Source text ->
=== Begin Enclosure ===
DJ Jim Q's Playlist: PAIN
As I write this post, it’s a cold, dark and dreary fall day here in the suburbs of Washington DC. The bleakness is only reinforced by this month’s playlist, replete with songs of longing, heartache and suffering. The final theme of the year is Pain. Somber and heavy, the theme was selected by our Ukrainian friends from the Lviv chapter. Music is a receptive outlet for trauma, suffering and grief. Countless songs about heartache, unrequited love, and painful estrangement have been written over the decades. So many, that I could have easily filled the whole playlist with songs about broken hearts. The interesting question is why is our pain such a potent creative conduit? I suppose the optimal response to damage is creation, maybe that’s why suffering inspires such compelling music. Pain is a signal for attention from a deeper trauma. Whether physical or psychological, pain intensifies our senses and can have a concentrating, even heightening, effect on us. Creative endeavors such as music seem to help some artists work through psychological suffering. Channeling hurt and pain into creative expression is cathartic and even therapeutic. However, it must be said that treating the pain is not the same as addressing the underlying damage.
=== End Enclosure ===
Information provided ->
=== Begin Enclosure ===
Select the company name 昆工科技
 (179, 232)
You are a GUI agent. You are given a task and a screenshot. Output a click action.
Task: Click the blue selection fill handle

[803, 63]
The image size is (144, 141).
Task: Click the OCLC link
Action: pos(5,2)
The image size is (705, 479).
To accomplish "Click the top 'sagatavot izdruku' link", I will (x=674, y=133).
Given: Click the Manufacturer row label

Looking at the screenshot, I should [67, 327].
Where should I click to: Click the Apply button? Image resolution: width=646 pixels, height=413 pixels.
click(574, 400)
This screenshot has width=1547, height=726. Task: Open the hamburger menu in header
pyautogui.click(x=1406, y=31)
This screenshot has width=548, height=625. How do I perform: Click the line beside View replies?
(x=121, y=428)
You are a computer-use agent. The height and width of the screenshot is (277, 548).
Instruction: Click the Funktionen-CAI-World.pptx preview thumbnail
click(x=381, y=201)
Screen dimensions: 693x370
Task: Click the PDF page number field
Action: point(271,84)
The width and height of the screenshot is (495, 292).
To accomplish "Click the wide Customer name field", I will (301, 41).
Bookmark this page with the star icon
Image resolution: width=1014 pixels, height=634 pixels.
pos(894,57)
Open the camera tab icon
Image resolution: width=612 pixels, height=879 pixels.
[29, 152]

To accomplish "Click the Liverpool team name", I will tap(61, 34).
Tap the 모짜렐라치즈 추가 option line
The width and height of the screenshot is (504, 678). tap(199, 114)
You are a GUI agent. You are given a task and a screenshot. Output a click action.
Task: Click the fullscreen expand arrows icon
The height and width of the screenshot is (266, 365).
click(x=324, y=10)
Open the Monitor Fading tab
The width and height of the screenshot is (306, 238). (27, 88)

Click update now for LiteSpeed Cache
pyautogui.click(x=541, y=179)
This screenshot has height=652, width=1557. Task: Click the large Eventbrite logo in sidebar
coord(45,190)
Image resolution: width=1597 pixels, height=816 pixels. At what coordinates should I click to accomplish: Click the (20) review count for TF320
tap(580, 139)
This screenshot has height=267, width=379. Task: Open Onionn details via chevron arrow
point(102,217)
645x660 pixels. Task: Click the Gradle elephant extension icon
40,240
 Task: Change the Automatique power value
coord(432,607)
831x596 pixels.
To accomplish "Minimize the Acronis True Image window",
=== End Enclosure ===
What to work on ->
Please render this sentence from the Pain playlist post in Spanish: "Music is a receptive outlet for trauma, suffering and grief."

Result of this exercise ->
La música es una salida receptiva para el trauma, el sufrimiento y el duelo.